After Hidalgo secured Dolores, he and Allende agreed to return to San Miguel el Grande, where Allende hoped to convince his regiment to rise up against the Spaniards. They led a rabble of townsfolk and freed prisoners from the jail armed, if at all, with lances, machetes, and slings. But as they proceeded through the countryside, Indians and mestizos flocked to their cause, unexpectedly swelling their ranks to more than 4,000 men. The heavily populated countryside had suffered a series of poor harvests and the undercastes rallied to Hidalgo because his cry stirred their longstanding resentment against New Spain’s gentry—and held the promise of plunder. Sensitive to their mood, Hidalgo devised a banner with an image of the Virgin of Guadalupe, Mexico’s dark-skinned patroness of the Indians, to further inspire their fervor.

San Miguel el Grande’s Spanish residents gathered in fear near the municipal building as citizens cheered the revolutionary force’s entry into town on the evening of September 16. The garrison, Allende’s regiment, the Queen’s Dragoons, disobeyed their officers and kept to their barracks. Allende parleyed with the Spaniards and guaranteed their safety and property in return for surrender. That night, however, much to Allende’s frustration, parties of drunken revolutionaries looted gachupine homes and businesses.

Allende angrily confronted Hidalgo about this matter, but the priest persuasively argued that the peasants deserved immediate rewards. He is said to have told his followers, “Take, my children, because everything is yours!”

And they agreed then that Hidalgo would be the warlord and Allende his second in command.
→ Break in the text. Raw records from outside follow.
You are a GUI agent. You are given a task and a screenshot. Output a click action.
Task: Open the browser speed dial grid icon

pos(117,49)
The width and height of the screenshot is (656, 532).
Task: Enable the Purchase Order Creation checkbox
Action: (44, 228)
The proud and hot-tempered Allende accepted the subordinate position because Hidalgo clearly commanded the greater following and enjoyed a national reputation. A letter the rebels had intercepted from the governor of Guanajuato, Juan Antonio Riaño, ordered Hidalgo’s arrest “because his talents, character, and reputation would render the revolution more vigorous and formidable.”

Riaño, a Spaniard of long service, knew Hidalgo well and had even hosted him in his mansion in Guana- juato, New Spain’s third largest city with 65,000 res- idents. The sack of nearby San Miguel sparked panic in the rich silver-mining center. Riaño mustered Guanajuato’s provincial battalion and fortified the few routes into the city, which was situated in a narrow, twisting canyon. Rich landowners and Spaniards from the countryside gathered their portable wealth and fled into town. But the feared assault did not materialize. Instead, on the morning of September 18, under the Guadalupe banner, and bringing the captured Spaniards as hostages, Hidalgo marched in the other direction to Celaya, a rich town on the plains of the fertile Baijo region of central Mexico.

At the gates of Celaya, Hidalgo demanded the city’s surrender and threatened, “If you open fire on my troops, we will cut the throats of seventy-eight Europeans whom we are holding prisoners.” The Spaniards and some of the provincial infantry regiment’s Creole officers fled for Querétaro by the city’s rear gate. The city council then surrendered and Hidalgo marched in. The town’s working classes eagerly joined the revolutionaries and a night of indiscriminate burning and looting followed.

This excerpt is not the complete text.